• **Assigned task**
Search the records for the string "popup" and copy every line where it turns up.

[Data extracted from a collection]

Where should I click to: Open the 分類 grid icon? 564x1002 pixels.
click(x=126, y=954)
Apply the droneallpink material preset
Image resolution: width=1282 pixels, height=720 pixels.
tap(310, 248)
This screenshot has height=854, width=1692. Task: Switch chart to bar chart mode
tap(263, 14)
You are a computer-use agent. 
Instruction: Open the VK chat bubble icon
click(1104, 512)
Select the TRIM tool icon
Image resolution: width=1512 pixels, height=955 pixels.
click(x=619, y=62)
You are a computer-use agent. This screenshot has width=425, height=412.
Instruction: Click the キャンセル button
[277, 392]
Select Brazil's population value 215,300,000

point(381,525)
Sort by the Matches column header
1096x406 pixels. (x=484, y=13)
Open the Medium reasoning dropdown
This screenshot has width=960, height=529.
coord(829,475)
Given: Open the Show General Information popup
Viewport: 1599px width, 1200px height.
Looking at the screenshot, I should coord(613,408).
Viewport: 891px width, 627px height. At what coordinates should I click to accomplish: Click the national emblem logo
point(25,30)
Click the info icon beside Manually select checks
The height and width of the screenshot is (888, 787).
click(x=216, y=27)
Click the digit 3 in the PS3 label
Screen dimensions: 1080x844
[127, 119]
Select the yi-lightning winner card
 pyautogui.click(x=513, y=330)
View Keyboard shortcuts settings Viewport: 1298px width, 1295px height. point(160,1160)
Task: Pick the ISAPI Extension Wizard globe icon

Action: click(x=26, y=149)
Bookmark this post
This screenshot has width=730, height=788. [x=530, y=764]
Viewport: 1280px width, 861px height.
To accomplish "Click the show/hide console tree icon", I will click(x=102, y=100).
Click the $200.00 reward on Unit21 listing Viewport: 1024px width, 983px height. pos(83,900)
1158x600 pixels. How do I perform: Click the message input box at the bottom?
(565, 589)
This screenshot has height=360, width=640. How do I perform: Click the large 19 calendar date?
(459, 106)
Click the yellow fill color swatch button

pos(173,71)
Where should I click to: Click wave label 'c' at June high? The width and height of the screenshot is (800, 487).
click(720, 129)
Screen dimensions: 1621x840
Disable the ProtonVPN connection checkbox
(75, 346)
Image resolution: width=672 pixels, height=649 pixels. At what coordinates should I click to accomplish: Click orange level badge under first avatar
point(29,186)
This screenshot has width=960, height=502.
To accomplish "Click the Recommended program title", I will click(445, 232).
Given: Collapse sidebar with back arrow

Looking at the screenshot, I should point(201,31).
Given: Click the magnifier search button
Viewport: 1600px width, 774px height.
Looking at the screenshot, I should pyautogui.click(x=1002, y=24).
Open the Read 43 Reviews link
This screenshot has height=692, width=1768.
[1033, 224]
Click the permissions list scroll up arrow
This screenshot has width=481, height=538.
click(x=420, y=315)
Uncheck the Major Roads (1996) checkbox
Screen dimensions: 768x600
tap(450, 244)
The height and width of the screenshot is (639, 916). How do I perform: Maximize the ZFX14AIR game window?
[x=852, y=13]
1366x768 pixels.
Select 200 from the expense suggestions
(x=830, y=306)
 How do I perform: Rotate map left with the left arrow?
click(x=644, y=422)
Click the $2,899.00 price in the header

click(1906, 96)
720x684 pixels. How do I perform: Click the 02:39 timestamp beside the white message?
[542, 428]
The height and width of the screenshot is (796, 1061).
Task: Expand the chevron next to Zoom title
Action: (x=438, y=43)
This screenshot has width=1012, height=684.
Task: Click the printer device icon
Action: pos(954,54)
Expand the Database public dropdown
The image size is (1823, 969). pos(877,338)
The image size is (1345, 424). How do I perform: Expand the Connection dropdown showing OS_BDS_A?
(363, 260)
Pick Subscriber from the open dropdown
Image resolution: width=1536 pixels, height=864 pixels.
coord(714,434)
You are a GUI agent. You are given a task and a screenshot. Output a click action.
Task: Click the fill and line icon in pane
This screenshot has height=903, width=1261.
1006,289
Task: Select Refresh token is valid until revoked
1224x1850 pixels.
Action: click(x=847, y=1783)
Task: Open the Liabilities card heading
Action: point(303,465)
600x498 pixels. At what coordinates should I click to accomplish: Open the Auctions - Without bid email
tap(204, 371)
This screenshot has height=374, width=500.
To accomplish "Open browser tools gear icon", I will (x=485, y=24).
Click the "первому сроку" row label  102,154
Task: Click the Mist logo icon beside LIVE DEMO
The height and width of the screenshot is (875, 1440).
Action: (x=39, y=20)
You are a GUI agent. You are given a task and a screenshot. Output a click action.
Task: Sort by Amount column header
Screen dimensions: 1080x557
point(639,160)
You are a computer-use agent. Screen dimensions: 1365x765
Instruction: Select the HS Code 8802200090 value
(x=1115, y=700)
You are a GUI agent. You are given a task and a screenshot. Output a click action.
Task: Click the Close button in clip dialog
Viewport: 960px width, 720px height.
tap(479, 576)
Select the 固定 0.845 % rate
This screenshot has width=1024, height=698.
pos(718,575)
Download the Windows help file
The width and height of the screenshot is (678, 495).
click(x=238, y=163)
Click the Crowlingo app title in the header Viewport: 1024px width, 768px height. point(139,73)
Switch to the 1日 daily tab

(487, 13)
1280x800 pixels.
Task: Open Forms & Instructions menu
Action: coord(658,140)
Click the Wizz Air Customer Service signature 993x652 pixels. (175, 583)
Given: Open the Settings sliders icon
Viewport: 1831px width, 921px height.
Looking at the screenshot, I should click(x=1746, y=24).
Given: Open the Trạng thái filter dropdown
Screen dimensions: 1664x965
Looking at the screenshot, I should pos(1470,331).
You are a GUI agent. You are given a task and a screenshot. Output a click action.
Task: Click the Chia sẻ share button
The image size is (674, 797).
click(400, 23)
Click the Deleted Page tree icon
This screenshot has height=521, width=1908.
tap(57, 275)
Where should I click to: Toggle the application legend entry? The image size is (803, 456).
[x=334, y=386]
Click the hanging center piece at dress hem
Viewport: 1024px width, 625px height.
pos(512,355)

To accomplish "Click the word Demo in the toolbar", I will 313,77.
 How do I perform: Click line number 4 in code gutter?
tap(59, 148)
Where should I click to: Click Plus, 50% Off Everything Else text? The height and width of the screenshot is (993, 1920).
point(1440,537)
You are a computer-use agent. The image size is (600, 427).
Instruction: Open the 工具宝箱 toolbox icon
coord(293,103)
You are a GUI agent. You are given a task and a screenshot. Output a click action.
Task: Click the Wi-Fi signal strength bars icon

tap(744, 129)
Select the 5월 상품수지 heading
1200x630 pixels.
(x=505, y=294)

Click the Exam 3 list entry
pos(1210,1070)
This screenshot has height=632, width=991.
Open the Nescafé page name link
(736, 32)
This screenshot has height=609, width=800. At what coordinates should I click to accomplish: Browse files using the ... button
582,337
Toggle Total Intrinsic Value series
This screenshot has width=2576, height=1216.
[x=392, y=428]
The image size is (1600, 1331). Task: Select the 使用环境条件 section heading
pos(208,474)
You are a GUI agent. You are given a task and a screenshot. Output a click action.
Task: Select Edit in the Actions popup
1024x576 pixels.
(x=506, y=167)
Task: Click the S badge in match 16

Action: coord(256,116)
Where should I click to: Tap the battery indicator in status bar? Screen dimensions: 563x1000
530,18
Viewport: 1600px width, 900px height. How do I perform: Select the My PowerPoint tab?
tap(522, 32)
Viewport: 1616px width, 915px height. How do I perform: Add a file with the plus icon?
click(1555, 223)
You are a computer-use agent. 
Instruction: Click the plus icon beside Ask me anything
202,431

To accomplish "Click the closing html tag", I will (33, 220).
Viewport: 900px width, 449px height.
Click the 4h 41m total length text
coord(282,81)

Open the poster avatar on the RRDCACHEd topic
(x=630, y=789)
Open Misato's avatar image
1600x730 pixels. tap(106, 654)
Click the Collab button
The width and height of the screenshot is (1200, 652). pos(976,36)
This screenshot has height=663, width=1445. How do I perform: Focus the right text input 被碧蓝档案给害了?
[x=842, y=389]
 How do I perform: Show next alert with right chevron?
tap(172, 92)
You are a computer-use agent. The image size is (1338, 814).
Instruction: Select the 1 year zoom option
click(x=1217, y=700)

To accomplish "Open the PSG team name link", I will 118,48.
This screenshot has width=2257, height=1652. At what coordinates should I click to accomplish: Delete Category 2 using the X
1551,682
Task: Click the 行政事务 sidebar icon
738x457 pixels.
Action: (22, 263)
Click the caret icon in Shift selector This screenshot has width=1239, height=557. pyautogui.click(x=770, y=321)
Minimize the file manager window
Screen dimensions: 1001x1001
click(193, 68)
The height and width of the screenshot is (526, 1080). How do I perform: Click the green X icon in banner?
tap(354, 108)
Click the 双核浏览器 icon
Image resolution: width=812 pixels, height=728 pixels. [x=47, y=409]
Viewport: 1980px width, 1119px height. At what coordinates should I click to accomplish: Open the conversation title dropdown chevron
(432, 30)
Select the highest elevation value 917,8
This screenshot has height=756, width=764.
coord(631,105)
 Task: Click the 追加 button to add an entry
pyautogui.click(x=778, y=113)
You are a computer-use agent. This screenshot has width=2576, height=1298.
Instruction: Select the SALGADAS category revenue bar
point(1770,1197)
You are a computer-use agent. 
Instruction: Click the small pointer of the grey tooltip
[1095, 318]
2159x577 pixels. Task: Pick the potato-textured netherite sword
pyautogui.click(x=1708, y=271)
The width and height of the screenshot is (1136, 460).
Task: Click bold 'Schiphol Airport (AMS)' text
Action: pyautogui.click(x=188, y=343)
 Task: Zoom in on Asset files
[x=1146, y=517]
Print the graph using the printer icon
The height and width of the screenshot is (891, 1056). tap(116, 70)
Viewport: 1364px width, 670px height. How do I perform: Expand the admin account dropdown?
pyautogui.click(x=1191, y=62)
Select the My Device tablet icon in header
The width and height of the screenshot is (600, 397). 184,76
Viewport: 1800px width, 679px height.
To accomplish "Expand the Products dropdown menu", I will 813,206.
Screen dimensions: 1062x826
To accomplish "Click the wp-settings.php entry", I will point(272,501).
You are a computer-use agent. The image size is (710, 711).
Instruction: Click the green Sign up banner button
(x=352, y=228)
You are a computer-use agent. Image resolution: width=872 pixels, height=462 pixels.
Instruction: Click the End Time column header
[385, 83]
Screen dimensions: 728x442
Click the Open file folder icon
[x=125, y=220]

• **Written answer**
Given: Open the Show General Information popup
Task: Select Edit in the Actions popup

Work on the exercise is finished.